On peut voir dans ce film une charge contre l'exotisme de pacotille qui nous est vendue par les voyagistes et qui s'avère être en carton-pâte une fois sur place. Je préfère pour ma part voir dans Les Naufragés une nouvelle illustration enchanteresse du thème de prédilection de Jacques Rozier. A savoir une ode à la liberté, aux chemins de traverse et au doux vertige que procure des situations inhabituelles.

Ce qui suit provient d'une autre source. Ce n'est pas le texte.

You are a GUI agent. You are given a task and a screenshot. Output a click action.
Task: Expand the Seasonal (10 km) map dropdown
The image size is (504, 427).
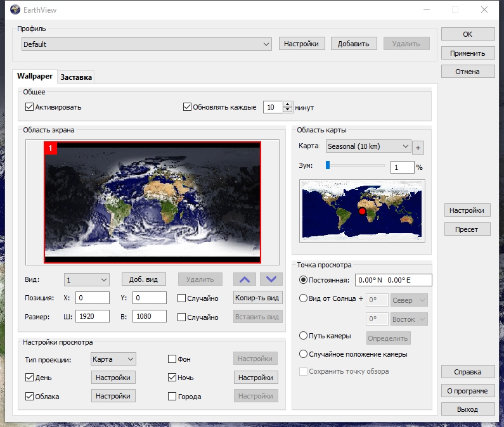tap(368, 146)
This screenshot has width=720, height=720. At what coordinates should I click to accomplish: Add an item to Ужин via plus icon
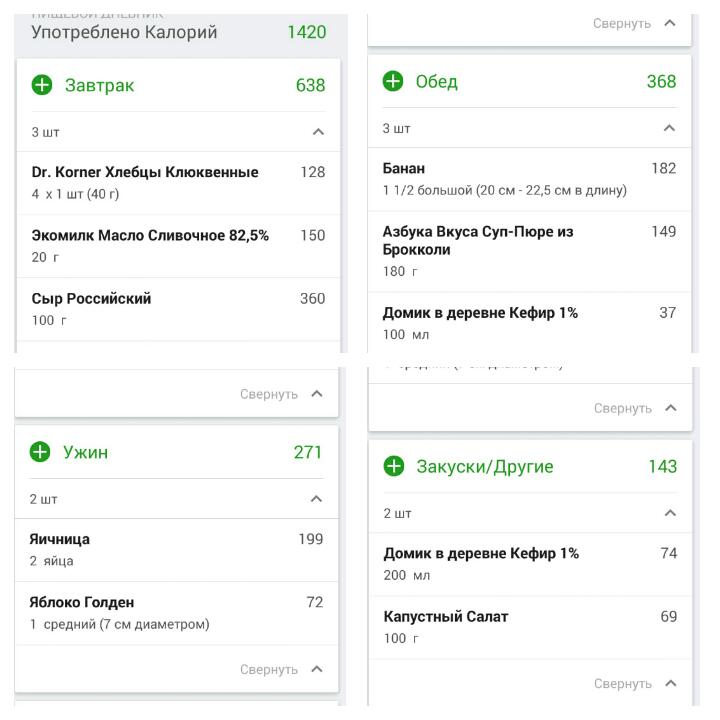pyautogui.click(x=41, y=453)
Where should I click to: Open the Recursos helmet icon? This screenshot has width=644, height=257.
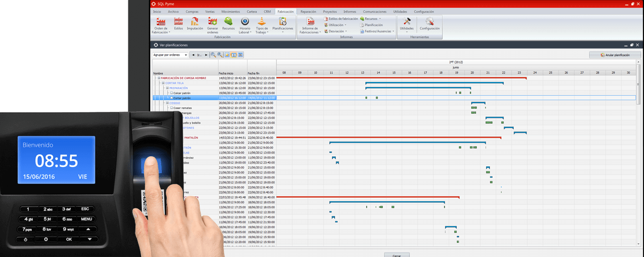(228, 22)
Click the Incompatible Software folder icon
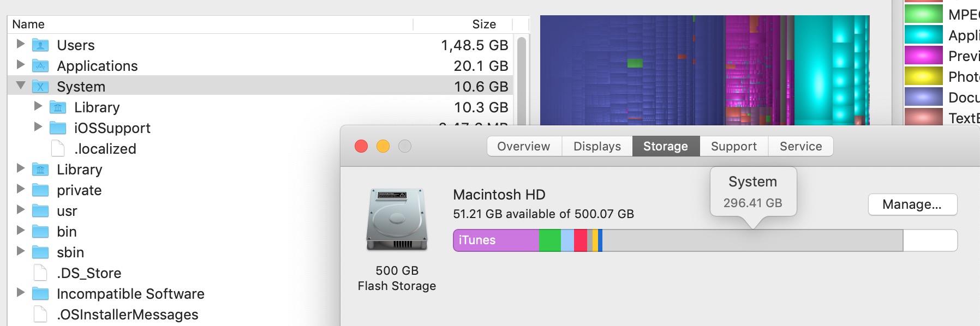 (x=40, y=294)
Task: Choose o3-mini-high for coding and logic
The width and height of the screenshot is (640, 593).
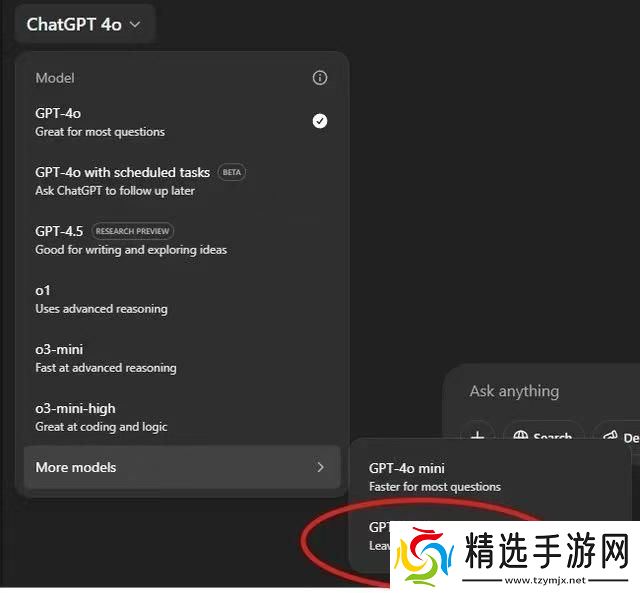Action: 182,417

Une scène : lors de la phase de reconnaissance, Pierre Richard et Jacques Villeret arrivent sur un îlot désert et paradisiaque. A propos de rien, ils prononcent chacun un discours complètement déjanté, hors de tout propos et assez drôle. Constituée d'un plan fixe, sans aucun lien avec le reste de l'histoire, cette scène est totalement gratuite, insérée ici par Rozier pour le simple (et grand) plaisir du spectateur.
Pierre Richard : Au nom du Roi de France, je prends possession de ces terres inconnues. Nous y planterons des bananiers, des caféiers, de la canne à sucre. Nous ferons venir des Noirs africains que nous ferons travailler pour nous. Ainsi, nous établirons la prospérite du Royaume. Vive le Roi !
Jacques Villeret : Au nom de la République, l'esclavage sera aboli. Le droit de vote sera reconnu à tous. Et tous auront droit à la sécurité sociale. Nous construirons des routes, des hôpitaux, des écoles, des hôtels, des marinas, des pizzerias, des drugstores et puis des aéroports, grâce auxquels nous déverserons des touristes par charters entiers. Et ainsi nous réaliserons de substantiels bénéfices ... profitables à tous naturellement car il est évident que chacun peut investir librement ses capitaux.
Les deux : Vive la République !
Mais qu'est-ce que c'est que ces conneries ? Ce genre de discours, à mi-chemin entre Alfred Jarry et Boris Vian, ce sens du décalage et de l'absurde est tellement réjouissant, tellement frais.

Une image :
La divine Caroline Cartier, qui après La Vampire Nue et Du côté D'Orouët, continue à enchanter chaque plan dans lequel elle apparaît


Maine Océan (1986)

Pitch : Deux contrôleurs SNCF (Bernard Menez et Luis Rego), une danseuse brésilienne, une avocate et un marin bourru se retrouvent à passer une soirée mémorable dans les bars de l'île d'Yeu, suite à des concours de circonstances inénarrables et en dépit de toutes leurs différences sociales et linguistiques.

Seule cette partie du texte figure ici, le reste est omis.